The U.S. is in a similar place, albeit nowhere near as successful at curbing the spread of the virus. Being such a consumerism society, I feel they have little choice but to start lightening restrictions, regardless of the cases, pretty much a lose / lose situation. Damned if you do, and damned if you don’t. I do feel that this is not going to reflect well on President Trump’s chances for re-election, so be prepared to see some fancy footwork from the “Pres” now as he tries to recover and divert attention away from the crisis. Look out China…
On that note, there are already some interesting economic data coming in from the US and AU showing quick recovery of housing prices, good auction clearance rates and lower than expected unemployment levels.
I would, however, suggest that the statistics and data we are seeing right now, is not indicative of actual…
First and foremost, for unemployment figures to be accurate, it requires all those “not employed” to register as such for benefits. There are a significant number of people whose employers would be paying Jobkeeper in AU and therefore not need to register as unemployed. Our figure came in last month around 6.9%, up from mid 5’s before the crisis, but the real number is probably around 15%
Same in the US. What will really matter is come September / October, when the stimulus starts to wane, how many jobs are gone, and how many businesses close.
I believe we are likely to see a “second Wave” but not in virus cases, in business and job losses.
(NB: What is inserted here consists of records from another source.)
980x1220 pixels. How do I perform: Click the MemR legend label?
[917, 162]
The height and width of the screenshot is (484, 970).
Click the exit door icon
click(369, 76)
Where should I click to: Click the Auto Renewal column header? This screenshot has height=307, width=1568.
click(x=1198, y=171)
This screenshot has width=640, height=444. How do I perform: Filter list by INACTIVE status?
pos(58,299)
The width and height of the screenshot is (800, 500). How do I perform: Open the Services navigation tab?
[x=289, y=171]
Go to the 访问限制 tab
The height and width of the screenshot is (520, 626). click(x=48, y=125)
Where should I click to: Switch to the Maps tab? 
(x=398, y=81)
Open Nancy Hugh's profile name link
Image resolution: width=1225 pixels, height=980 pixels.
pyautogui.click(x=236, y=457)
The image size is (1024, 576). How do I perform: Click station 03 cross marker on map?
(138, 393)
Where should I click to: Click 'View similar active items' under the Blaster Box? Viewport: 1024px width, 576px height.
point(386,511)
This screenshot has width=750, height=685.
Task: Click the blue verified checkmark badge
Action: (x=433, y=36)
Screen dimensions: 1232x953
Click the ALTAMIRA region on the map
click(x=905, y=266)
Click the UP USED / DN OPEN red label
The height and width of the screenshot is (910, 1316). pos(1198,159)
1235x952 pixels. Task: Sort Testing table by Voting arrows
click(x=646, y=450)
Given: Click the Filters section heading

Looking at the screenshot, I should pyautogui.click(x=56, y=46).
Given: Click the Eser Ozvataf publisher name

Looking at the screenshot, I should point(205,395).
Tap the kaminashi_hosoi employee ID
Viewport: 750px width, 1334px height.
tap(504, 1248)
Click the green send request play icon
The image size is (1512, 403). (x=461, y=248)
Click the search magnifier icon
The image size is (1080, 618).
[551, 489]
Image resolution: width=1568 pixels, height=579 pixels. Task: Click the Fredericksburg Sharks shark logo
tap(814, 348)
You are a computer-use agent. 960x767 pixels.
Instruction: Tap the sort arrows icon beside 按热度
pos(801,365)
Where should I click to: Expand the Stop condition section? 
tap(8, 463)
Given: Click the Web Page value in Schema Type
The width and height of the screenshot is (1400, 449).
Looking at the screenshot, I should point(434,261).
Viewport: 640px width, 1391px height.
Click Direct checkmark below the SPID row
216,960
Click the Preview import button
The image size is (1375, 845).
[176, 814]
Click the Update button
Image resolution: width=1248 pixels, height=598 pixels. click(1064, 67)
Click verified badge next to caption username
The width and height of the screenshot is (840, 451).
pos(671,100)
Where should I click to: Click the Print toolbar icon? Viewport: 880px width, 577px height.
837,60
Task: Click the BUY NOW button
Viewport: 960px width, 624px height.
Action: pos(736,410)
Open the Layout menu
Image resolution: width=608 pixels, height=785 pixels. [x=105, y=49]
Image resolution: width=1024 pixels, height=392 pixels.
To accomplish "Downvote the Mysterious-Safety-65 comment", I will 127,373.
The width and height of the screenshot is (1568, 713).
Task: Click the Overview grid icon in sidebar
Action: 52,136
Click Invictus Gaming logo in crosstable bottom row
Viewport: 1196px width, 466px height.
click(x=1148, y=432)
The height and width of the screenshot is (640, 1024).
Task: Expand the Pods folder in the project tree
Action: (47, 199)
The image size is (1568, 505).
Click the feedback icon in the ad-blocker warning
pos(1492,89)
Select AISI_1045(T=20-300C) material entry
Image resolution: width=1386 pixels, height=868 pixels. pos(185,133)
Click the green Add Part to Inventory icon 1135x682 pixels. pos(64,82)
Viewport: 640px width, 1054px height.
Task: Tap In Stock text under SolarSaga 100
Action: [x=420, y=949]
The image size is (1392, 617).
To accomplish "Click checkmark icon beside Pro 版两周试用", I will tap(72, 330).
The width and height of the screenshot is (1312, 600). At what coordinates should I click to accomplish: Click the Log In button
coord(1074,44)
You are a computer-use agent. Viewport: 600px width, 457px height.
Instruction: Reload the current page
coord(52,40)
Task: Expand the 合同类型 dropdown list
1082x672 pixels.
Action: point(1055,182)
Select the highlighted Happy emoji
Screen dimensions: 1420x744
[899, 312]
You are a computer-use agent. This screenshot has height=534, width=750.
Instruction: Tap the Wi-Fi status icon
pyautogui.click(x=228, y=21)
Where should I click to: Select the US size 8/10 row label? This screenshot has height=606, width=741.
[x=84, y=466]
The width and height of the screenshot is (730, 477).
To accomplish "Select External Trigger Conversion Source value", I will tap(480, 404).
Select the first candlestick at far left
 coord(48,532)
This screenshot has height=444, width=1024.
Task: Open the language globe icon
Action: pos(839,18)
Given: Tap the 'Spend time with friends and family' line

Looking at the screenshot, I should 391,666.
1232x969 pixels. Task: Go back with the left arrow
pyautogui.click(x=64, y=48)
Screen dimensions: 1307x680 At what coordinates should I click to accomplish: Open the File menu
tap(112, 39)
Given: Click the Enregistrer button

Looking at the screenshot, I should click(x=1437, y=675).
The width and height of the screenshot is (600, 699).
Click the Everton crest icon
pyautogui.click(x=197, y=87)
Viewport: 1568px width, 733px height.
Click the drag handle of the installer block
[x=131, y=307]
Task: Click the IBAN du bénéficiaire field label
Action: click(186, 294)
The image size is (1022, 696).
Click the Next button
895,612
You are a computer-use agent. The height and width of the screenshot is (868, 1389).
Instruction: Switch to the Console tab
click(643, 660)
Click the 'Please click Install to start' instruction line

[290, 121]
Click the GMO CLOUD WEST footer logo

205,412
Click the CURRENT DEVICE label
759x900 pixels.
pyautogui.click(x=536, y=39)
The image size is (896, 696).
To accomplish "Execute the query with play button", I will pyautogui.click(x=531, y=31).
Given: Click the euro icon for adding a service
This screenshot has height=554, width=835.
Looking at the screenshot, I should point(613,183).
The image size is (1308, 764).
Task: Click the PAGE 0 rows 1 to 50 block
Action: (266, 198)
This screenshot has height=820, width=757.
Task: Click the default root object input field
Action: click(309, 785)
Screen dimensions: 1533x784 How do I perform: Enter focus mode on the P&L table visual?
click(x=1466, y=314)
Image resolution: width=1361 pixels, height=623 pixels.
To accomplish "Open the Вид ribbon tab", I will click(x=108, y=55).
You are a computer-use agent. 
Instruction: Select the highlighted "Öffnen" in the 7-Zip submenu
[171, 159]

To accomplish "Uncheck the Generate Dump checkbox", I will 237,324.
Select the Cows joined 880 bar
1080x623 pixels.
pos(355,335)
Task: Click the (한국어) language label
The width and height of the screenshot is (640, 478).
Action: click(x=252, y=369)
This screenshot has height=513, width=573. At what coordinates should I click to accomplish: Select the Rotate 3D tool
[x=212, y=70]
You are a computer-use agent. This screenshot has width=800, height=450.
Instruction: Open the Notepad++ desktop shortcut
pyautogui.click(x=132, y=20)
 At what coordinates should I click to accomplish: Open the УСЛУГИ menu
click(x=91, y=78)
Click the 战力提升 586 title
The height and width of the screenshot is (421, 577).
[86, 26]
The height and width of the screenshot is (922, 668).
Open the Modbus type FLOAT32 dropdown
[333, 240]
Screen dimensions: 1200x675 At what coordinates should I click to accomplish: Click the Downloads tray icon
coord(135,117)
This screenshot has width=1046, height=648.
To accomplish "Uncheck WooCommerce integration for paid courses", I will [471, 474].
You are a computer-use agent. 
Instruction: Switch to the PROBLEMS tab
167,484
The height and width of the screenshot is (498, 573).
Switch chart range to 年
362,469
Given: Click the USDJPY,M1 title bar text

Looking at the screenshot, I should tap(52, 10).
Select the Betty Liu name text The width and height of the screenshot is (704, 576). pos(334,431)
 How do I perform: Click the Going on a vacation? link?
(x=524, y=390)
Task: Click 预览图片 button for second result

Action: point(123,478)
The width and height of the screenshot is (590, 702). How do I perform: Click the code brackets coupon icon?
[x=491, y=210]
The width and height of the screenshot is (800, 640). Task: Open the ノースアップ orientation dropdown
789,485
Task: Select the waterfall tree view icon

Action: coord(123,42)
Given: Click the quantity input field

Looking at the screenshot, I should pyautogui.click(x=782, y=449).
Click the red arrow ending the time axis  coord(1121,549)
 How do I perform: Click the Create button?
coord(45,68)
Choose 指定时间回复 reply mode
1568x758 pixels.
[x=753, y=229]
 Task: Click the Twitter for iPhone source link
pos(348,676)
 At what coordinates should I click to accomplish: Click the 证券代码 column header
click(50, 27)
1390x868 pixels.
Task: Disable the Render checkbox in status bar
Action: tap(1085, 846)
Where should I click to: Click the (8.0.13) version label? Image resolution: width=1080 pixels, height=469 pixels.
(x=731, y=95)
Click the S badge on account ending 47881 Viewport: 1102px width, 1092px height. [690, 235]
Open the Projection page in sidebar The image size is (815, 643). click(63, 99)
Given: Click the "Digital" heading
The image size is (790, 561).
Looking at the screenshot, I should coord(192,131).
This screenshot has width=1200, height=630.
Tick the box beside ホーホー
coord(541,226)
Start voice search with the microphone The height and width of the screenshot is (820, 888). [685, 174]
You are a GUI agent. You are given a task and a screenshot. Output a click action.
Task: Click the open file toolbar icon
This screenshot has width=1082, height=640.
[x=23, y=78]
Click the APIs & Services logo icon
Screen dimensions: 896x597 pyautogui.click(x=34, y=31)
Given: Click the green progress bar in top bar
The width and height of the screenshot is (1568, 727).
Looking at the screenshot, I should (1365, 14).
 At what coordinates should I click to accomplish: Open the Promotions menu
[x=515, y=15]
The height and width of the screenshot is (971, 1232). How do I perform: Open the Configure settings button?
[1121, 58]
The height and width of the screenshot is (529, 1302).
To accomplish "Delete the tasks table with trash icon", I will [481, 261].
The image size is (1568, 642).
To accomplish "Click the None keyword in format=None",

I also fear that this 2nd wave will be harsh, the initial wave being artificially supported by stimulus packages. Once these are gone, those that are on a knifes edge will crumble. This is where we will see the real impact.
From a housing perspective, for there to be a drop in house prices or market, there needs to be transactions. The volume of transactions in the US particularly, since March, has completely dropped off a cliff. What this will do is as things start to reopen now, demand will return for housing quickly, but with no properties being listed for the past few months, it will take some time for supply to catch up.
So, what do you get if demand is outstripping supply, even for a short time? Growth… But again, I feel this is artificial. The supply of inventory will return and the demand as time goes on will ebb, leaving a gap. Again, how big a gap will depend on that ‘real’ unemployment number in the months to come after the stimulus has gone.
This could almost be the property markets version of a ‘bear trap’ – a term used in stock and commodity markets representing a small rise in pricing, enough to get the average investor thinking prices are rising so they buy… and bang! Prices plummet…
I don’t believe it is as pronounced as this in property, but I would be hesitant paying too much for properties right now. I still would hold firm to my low offers and sit tight, you will start getting deals accepted sooner or later.
Stick to your guns and your investment strategies and watch for that second wave… There will be some great opportunities coming…
You got this!
Happy Investing all and have a great weekend!!